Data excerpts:
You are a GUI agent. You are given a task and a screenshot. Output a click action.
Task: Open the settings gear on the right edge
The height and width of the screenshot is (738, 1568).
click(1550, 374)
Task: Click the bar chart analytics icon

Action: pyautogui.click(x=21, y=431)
...
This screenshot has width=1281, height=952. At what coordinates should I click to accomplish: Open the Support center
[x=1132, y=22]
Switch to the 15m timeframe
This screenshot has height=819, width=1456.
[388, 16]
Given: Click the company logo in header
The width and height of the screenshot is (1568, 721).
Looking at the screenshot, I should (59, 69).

# Your task
Start with the line above that contains "This screenshot has width=1281, height=952." and stop after the line that contains "Given: Click the company logo in header". Output those lines exactly, and only those.

# Response area
This screenshot has width=1281, height=952. At what coordinates should I click to accomplish: Open the Support center
[x=1132, y=22]
Switch to the 15m timeframe
This screenshot has height=819, width=1456.
[388, 16]
Given: Click the company logo in header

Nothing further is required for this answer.